The rise of value-based care models — or approaches to care that prioritize quality more than quantity — has meant primary care physicians have had to rely on a team-based approach to stay connected to patients in their everyday lives.

That’s why, according to Humana Inc. (NYSE: HUM) leadership, the future of health care is in the home.

Louisville, Kentucky-based Humana — which, along with two private equity firms, acquired Kindred at Home earlier this year — has repeatedly underscored the importance of home health within the broader continuum of care. The health insurance giant did so again on Tuesday as part of its latest progress report on value-based care adoption.


“You have to go where the member or the patient is,” Humana Chief Medical Officer Roy A. Beveridge told Home Health Care News. “Patients spend 98% to 99% of their time in their homes, so for us to believe that we can help someone in their health and not be where they are most of the time doesn’t make any sense.”

By and large, Humana’s value-based care report detailed substantial progress in terms of increasing preventive care, improving health outcomes and lowering health care costs for the insurer’s millions of Medicare Advantage (MA) members.

A major way Humana has been able to accomplish those goals has been by reaping the benefits of comprehensive home health services and keeping people out of the hospital.


Humana MA members affiliated with physicians in value-based agreements experience 7% fewer emergency room visits and 5% fewer hospital admissions per thousand compared to the standard MA setting in 2017, according to Tuesday’s progress report.

About 66% of Humana’s 2.9 million individual MA members are affiliated with primary care physicians in value-based agreements.

In addition to avoiding hospitalizations, Humana’s value-based care initiatives have also contributed to lower health care costs. Specifically, medical costs for patients who are affiliated with physicians in Humana MA value-based agreements were 15.6% lower than original Medicare FFS, according to the report.

Home health’s ‘top-of-license’ advantage  

Value-based care alters the model of medicine for the primary care physician from an encounter-based relationship to one focused on holistic patient care. Additionally, as physicians in value-based models shoulder more financial accountability, it, in turn, pushes them to connect with patients outside the office, Beveridge said.

A perk of having a strong home-based care presence: the flexibility to let physicians and nurses tackle the skilled health challenges for which they were trained.

“If you have somebody from home care going into the patient’s home and taking care of a diabetic foot ulcer, then reporting back to the doctor, then they’re doing what they’re trained to do,” Beveridge said. “The nurse is doing what she’s trained to do.
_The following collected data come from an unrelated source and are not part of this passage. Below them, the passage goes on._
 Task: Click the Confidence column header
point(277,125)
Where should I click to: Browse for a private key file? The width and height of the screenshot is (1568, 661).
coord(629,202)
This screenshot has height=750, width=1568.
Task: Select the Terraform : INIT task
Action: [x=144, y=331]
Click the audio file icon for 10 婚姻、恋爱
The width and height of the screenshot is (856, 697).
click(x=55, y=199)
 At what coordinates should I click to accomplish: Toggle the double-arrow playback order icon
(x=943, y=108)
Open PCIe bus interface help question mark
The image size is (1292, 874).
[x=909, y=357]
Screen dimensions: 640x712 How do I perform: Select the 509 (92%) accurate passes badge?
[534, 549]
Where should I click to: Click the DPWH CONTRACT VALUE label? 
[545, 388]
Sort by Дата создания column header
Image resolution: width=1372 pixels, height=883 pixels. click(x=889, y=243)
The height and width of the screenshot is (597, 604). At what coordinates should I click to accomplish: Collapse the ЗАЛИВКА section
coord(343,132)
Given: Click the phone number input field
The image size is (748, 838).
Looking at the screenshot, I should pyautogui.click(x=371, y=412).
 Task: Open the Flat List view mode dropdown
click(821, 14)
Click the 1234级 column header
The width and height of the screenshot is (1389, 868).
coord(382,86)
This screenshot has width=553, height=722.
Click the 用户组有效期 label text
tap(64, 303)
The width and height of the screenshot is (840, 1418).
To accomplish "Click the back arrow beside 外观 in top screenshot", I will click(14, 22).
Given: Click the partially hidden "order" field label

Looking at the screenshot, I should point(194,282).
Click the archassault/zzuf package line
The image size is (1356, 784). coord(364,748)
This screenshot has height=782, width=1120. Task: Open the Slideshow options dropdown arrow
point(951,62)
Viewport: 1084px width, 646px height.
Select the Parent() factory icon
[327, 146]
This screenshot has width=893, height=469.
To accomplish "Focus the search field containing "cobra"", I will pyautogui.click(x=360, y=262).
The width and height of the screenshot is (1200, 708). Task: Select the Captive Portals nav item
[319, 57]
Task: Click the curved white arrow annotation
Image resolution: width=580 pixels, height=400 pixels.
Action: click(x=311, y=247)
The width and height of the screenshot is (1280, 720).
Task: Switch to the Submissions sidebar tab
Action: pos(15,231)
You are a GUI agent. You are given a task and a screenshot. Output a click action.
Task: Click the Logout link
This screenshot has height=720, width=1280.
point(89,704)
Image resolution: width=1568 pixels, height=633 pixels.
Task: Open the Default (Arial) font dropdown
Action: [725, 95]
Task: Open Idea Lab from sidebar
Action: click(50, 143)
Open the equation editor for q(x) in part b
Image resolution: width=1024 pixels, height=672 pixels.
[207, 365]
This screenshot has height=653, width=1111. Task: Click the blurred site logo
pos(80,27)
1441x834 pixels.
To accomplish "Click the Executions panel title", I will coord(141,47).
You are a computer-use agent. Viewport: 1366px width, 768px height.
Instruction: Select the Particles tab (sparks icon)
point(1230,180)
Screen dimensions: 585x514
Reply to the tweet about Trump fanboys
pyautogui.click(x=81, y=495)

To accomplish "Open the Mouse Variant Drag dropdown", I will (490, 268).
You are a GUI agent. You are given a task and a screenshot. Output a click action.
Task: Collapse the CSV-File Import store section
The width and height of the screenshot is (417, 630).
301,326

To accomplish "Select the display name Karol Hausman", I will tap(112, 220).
Let’s get everybody working at the top of their license, which is going to improve care, reduce cost and improve outcomes.”

While Humana’s value-based care report detailed continued progress, it also emphasized how chronic disease and other factors still pose serious challenges.

About nine out of every 10 Humana MA members have at least one chronic health condition, according to the report. About eight out of every 10 MA members have at least two chronic conditions.

On average, Americans with five or more chronic conditions spend 14 times more on health services than people with no chronic conditions, a 2017 RAND Corporation report found.

The U.S. Centers for Medicare & Medicaid Services (CMS) is currently testing home health providers’ ability to slash health care costs and keep individuals with multiple chronic conditions out of the hospital through a nine-state value-based purchasing demonstration.

The shift from fee-for-see to value-based care comes at a time when the U.S. health care system continues to see ballooning costs. Health care spending reached roughly $3.3 trillion in 2016, or about 18% of the country’s gross domestic product.

“What we’re seeing with the value-based report is that we’re still in this transition, and getting people through the transition will be crucial,” Beveridge said. “I don’t think we should over-promise anything. But I think we’re going to get people to understand the need for value-based care in the next couple of years.”

Humana’s chief medical officer spoke with HHCN following a physician panel discussion in Chicago. The panel was sponsored by Humana and concluded shortly before the value-based care report became public on Tuesday.

“What I’ve learned in my 31 years as a general internist is the importance of the care team to delivering the care,” Dr. Christine Sinsky, vice president of professional satisfaction at the American Medical Association, said during the discussion. “The importance of continuity, comprehensiveness and attention to all of the details.”

Moving forward with Humana At Home, Kindred at Home

Humana has taken multiple steps toward investing in its integrated care delivery strategy ultimately aimed keeping individuals with Humana MA plans stay in their homes and away from costlier settings.

None of those steps was bigger than its move to acquire Kindred at Home, which sees more than 570,000 patients daily across 41 states, making it the largest provider of home health services in the country. TPG Capital and Welsh, Carson, Anderson & Stowe first announced they were acquiring Kindred for about $4.1 billion in December 2017.

Moving forward, Kindred at Home will operate in tandem with Humana’s legacy home health segment, Humana At Home.

“Kindred at Home will be the extension in the home in terms of touching and caring,” Beveridge said. “Humana At Home will remain what it is now, which is helping to use the analytics, using the telephonic connection and having various folks going into the home, but not allowed to treat the patient.”